Apakah keputusan yang diambil dalam hitungan detik dapat membuat Jorge Martin kehilangan gelar juara? Mungkin tidak, tetapi keputusan itu membuat keunggulannya dalam klasemen Kejuaraan berkurang drastis.
Apakah hujan yang turun di grid dan kemudian pada Lap 7 memberi Marc Marquez kesempatan untuk merebut gelar juara? Sekali lagi, mungkin tidak. Namun, jangan pernah berkata tidak ketika Juara Dunia delapan kali itu terlibat. Ia akan memenangi lebih banyak Grand Prix musim ini, kadi Martin dan Pecco Bagnaia tidak boleh lagi membuat kesalahan.
Sejak balapan pertama dari awal balapan di Phillip Island pada 2006, keputusan baik dan buruk telah dibuat dalam hitungan detik. Itu pasti mimpi buruk bagi para pembalap yang cukup sibuk saat itu. Mengendarai motor dengan kecepatan 325 km/jam sudah cukup sulit, kini mereka harus memeriksa dan mengubah banyak hal. Bahkan sebelum memeriksa seberapa deras hujan yang jatuh di visor helm mereka.
Terkadang itu adalah keputusan yang sangat mudah. Ketika awan gelap menaungi Motegi tahun lalu. Satu-satunya pikiran Anda adalah kembali ke pit lane secepat dan seaman mungkin untuk mengganti motor. Ketika keadaan tidak pasti, ceritanya sangat berbeda. Siapa yang akan pernah melupakan perjalanan seumur hidup Brad Binder di Red Bull Ring tiga tahun lalu? Saat hujan turun, pembalap KTM itu menentang logika dengan tetap berada di lintasan dan berlomba menggunakan ban slick.

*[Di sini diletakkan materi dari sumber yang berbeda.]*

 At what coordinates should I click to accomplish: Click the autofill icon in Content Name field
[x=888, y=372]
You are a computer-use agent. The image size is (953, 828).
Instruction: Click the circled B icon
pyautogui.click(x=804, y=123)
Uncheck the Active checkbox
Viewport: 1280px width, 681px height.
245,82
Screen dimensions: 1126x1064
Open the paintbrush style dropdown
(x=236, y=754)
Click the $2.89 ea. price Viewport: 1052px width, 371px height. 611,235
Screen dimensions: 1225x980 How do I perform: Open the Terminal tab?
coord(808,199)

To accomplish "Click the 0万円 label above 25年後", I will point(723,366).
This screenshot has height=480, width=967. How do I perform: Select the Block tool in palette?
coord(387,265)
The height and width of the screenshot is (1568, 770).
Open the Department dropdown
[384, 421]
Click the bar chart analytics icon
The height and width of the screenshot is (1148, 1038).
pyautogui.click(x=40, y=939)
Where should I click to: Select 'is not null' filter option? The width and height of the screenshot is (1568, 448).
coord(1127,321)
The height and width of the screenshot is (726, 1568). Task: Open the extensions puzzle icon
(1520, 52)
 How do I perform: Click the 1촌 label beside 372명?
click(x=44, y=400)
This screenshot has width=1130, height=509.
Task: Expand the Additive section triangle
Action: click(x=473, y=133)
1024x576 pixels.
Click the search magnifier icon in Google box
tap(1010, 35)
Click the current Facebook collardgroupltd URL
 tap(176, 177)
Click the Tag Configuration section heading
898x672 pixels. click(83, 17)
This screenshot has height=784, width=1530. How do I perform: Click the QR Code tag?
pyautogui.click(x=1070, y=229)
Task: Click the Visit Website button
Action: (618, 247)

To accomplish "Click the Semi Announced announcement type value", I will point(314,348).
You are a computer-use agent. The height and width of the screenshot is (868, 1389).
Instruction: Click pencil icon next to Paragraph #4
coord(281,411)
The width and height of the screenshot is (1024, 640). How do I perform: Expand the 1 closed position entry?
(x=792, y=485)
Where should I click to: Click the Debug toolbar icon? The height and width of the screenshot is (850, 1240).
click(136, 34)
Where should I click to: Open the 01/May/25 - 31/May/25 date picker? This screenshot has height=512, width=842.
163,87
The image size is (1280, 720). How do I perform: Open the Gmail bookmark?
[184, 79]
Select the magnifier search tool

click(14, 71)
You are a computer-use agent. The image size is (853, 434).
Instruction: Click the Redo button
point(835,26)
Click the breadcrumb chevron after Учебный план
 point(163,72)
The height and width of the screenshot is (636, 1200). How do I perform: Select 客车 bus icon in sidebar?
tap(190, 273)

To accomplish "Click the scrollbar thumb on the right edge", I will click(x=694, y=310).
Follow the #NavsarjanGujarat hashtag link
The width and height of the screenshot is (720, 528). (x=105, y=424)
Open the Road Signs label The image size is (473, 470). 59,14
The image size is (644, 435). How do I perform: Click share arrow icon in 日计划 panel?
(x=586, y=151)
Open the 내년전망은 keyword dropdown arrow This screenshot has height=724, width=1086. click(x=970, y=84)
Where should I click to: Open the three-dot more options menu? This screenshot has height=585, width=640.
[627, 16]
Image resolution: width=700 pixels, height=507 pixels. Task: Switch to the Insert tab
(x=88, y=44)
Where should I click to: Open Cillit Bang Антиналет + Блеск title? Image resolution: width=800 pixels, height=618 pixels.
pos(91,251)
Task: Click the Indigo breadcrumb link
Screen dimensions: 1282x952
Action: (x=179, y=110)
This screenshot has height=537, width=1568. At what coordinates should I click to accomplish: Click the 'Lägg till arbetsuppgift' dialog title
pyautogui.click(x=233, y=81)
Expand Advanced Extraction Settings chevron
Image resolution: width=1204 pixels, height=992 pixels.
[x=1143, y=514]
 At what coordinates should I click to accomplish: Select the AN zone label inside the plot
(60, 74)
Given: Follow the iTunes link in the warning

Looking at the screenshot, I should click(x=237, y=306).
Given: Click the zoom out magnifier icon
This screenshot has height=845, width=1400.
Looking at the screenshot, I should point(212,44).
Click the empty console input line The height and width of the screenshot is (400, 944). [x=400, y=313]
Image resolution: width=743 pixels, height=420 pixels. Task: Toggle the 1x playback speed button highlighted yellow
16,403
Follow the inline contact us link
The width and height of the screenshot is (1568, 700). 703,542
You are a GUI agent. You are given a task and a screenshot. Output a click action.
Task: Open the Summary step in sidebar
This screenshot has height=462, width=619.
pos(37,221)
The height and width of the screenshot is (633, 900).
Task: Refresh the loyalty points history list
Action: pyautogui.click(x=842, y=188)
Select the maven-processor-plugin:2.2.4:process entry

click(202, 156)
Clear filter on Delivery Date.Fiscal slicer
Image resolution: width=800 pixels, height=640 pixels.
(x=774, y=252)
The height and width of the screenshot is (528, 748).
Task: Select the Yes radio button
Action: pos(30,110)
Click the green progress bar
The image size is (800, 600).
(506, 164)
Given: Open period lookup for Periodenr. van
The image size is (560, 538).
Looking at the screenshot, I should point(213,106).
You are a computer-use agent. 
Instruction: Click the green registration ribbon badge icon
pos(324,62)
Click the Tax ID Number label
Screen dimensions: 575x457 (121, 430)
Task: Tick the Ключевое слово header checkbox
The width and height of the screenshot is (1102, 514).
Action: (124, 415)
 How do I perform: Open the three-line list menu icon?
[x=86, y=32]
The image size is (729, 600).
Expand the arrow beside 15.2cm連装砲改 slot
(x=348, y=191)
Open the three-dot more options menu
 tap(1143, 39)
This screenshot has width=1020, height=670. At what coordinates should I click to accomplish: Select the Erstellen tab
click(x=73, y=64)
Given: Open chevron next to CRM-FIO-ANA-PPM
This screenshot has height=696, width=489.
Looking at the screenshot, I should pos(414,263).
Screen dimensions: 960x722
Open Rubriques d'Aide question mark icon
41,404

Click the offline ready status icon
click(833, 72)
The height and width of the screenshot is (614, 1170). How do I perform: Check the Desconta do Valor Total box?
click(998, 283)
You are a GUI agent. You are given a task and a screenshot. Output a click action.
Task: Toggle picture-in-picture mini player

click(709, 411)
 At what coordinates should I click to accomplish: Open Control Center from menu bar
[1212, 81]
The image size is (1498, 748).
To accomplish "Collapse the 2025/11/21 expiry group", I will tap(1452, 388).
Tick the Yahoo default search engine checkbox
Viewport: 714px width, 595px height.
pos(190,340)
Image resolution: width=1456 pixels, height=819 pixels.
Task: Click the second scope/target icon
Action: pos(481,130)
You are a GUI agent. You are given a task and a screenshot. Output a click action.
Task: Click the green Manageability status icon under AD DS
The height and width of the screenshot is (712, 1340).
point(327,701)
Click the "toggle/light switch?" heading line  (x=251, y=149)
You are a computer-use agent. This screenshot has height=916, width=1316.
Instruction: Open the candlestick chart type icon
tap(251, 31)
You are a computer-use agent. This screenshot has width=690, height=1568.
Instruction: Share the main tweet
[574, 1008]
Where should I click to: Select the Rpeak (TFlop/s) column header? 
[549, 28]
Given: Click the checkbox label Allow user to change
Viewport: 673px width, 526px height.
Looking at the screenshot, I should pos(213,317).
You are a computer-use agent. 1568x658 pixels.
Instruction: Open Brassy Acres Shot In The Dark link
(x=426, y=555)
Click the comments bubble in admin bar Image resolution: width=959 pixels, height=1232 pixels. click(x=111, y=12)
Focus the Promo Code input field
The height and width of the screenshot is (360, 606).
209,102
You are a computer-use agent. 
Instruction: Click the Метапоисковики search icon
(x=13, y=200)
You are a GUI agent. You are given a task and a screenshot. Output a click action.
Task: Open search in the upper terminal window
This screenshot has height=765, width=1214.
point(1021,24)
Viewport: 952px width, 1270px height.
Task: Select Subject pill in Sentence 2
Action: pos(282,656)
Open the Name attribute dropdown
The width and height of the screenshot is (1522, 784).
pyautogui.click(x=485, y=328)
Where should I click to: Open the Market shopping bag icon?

Saya rasa saya bukan satu-satunya orang yang menahan napas dan mengagumi beberapa lap terakhirnya yang tergelincir dan meluncur. Itu adalah pertaruhan yang membuahkan hasil, namun tidak selalu demikian. Pada 2014, saat hujan mulai turun di Aragon, Dani Pedrosa dan Marc Marquez memutuskan untuk tetap berada di trek dengan ban slick, sementara Jorge Lorenzo masuk pit untuk berganti ke ban basah. Baik Pedrosa maupun Marquez jatuh di tengah hujan. Lorenzo adalah pemenang yang nyaman, tetapi Marquez mengeklaim gelar. Jadi, tetaplah bersemangat, Jorge Martin.
Saya tidak yakin apakah semua pembalap menyukai format flag-to-flag, tetapi bagi komentator balapan, format ini seperti mimpi. Saya tak bisa memastikan apakah para pembalap telah menyelesaikan jarak yang tepat saat hujan mulai turun, atau apakah kami harus mengambil waktu agregat dari dua balapan terpisah. Puncaknya terjadi di Mugello 2004, ketika balapan pertama dihentikan saat hujan turun. Balapan ulang digolongkan sebagai balapan terpisah dan hanya terdiri dari enam lap. Ada rumor bahwa sebuah stasiun televisi mengumumkan balapan pertama sebagai hasilnya, dan menutup siaran mereka sebelum balapan terpendek dalam sejarah MotoGP™ itu berlangsung. Penonton di Mugello tidak khawatir, karena Valentino Rossi memenangi balapan sejauh 31,470 km itu.
Misano terletak di pesisir Laut Adriatik. Mungkin kedekatan air membuat cuaca menjadi faktor lantaran cuaca jelas berperan dalam pengalaman saya di Misano. Pada 1976, tugas pertama saya sebagai reporter Road Racing untuk Motor Cycle News dihentikan saat hujan membuat Giacomo Agostini tidak jadi balapan dan perlombaan pun dibatalkan. Pada 2007, ketika Misano kembali masuk kalender Grand Prix setelah absen selama 24 tahun, hujan deras mengguyur hari pertama latihan.
Anda bisa merasakan ketegangan di grid Misano saat titik-titik hujan itu datang dari atas Samudra Adriatik. Figur seperti Valentino Rossi dan Max Biaggi bahkan memberikan saran. Namun, hanya satu orang yang dapat membuat keputusan usai lampu start padam. Jorge Martin membuat keputusan yang salah pada hari Minggu, tetapi dia bukanlah pembalap pertama atau terakhir yang membuat keputusan yang salah di tengah panasnya pertarungan.